On Mon night, I had the pleasure of listening to a guest lecture by Dr. Niederhuber, the current director of the National Cancer Institute. He is what is termed a ‘triple’ or ‘quadruple’ threat even. In addition to being an active clinician (he’s a urologist–and still performs surgery!), he is also a researcher with a lab that is actively producing Science, AND he is one of two President’s appointee’s at the NIH. He also actively teaches whenever he can. Now, that is a role model for you. Active in research, clinic, teaching AND advocacy. Everytime I meet someone like that (for some reason, this year I’ve been meeting A LOT of them!), I always wonder, geez. How did they do it? I can’t even get my act together to graduate!

» **Task requirements**
1 > Answer from the post:
(a) What position does Dr. Niederhuber currently hold?
(b) What kind of clinician is he?
(c) On what night was the lecture?
2 > Update the post from "On Mon night, I" to "together to graduate!", putting "surgeon" in place of "urologist".
3 > Extend the post about Dr. Niederhuber's lecture, starting after its last sentence.
The lines that come next are separate material, apart from the post.

(Saved entries)
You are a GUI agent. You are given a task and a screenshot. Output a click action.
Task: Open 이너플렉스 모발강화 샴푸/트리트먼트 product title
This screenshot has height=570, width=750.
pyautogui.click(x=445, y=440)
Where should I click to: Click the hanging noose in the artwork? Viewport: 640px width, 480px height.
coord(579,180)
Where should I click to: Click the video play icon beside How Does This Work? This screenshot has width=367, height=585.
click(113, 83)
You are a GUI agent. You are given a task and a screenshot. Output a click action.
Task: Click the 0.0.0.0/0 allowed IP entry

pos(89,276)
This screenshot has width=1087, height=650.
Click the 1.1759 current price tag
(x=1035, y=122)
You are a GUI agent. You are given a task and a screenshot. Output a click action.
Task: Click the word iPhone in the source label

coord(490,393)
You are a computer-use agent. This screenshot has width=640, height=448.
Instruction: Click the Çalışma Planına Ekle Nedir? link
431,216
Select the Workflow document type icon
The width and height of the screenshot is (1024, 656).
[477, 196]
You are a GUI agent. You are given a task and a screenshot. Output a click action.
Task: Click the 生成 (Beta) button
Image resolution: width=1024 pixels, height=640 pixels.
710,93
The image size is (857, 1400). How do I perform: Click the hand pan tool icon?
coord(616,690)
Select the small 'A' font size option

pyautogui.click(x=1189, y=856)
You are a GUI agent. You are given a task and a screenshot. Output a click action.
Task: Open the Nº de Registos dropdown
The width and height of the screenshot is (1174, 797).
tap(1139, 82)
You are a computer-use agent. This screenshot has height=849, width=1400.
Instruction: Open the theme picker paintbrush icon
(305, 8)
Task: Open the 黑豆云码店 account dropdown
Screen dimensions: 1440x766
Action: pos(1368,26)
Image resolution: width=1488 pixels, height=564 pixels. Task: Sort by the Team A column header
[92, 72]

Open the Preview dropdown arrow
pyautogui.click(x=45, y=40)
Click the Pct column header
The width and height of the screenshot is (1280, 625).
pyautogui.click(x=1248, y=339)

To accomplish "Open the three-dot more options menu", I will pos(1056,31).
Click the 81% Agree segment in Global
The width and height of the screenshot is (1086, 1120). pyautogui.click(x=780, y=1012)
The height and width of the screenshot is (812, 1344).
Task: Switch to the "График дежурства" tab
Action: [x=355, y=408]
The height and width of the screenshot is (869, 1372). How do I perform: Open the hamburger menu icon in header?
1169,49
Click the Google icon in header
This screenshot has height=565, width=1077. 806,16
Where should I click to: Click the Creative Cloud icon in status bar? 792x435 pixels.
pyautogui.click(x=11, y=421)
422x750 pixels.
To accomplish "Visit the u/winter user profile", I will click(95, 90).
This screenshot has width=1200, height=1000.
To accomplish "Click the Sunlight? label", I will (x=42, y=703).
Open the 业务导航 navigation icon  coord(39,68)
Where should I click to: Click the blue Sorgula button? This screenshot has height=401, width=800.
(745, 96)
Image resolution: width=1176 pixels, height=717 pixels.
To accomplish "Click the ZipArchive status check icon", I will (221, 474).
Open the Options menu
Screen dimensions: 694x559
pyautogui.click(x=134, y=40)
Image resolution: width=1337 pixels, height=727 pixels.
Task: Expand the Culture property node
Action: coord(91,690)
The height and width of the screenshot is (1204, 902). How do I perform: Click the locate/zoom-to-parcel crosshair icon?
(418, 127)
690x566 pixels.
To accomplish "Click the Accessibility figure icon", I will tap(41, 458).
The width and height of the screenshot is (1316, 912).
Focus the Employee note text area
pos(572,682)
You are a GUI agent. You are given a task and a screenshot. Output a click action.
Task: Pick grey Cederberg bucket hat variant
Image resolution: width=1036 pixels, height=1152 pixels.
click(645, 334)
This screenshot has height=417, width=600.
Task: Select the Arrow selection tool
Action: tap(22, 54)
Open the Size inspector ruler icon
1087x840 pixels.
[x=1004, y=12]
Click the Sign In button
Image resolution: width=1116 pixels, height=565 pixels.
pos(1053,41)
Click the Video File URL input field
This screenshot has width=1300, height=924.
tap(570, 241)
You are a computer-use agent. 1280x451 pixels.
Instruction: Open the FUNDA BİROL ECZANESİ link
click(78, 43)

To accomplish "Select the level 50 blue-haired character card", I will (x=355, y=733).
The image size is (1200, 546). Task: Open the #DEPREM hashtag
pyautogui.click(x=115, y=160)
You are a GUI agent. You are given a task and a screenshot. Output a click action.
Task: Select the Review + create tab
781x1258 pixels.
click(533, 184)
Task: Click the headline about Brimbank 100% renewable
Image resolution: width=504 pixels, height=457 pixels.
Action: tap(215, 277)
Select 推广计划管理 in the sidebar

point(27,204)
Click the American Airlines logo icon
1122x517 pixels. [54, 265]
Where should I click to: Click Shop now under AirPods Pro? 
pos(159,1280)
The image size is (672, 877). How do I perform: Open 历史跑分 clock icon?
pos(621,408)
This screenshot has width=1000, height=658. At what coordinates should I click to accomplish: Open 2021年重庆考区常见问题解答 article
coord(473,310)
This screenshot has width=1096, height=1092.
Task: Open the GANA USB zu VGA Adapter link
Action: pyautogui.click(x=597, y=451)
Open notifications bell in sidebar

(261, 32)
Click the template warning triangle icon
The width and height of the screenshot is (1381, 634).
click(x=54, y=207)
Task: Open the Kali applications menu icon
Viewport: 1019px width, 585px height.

» **Responses to the exercise**
1 >
(a) Director of the National Cancer Institute.
(b) A urologist.
(c) Monday night.

2 >
On Mon night, I had the pleasure of listening to a guest lecture by Dr. Niederhuber, the current director of the National Cancer Institute. He is what is termed a ‘triple’ or ‘quadruple’ threat even. In addition to being an active clinician (he’s a surgeon–and still performs surgery!), he is also a researcher with a lab that is actively producing Science, AND he is one of two President’s appointee’s at the NIH. He also actively teaches whenever he can. Now, that is a role model for you. Active in research, clinic, teaching AND advocacy. Everytime I meet someone like that (for some reason, this year I’ve been meeting A LOT of them!), I always wonder, geez. How did they do it? I can’t even get my act together to graduate!

3 >
Anyway, towards the end of his talk, he mentioned a pretty cool meeting he managed to put together. Basically he invited a bunch of renowned physicists, mathematicians and at the prodding of some of his peers, physical chemists to talk about cancer. huh? What in the world do mathematicians or physicists know about cancer? I mean, like physical chemists, yes. I guess I can see the connection. But physicists? But the idea of the meeting was really cool. His intention was to get people trained to think as scientists to think about the problem of cancer biology. And the coolest part was everyone had an idea. Ideas that actually seemed feasible, smart, and totally workable. You see, the thing is that it doesn’t matter if you are a physicists, a chemist, a biologist, a statistician. Your brain, through the years and years of schooling and training, has been primed to think about problems. It doesn’t matter if the problem is about the Big Bang Theory of in-out organic chemistry. Its a problem. And each of these scientists have their own way of attacking that problem.
anyway, I thought that was really cool. So I wanted to blog about it.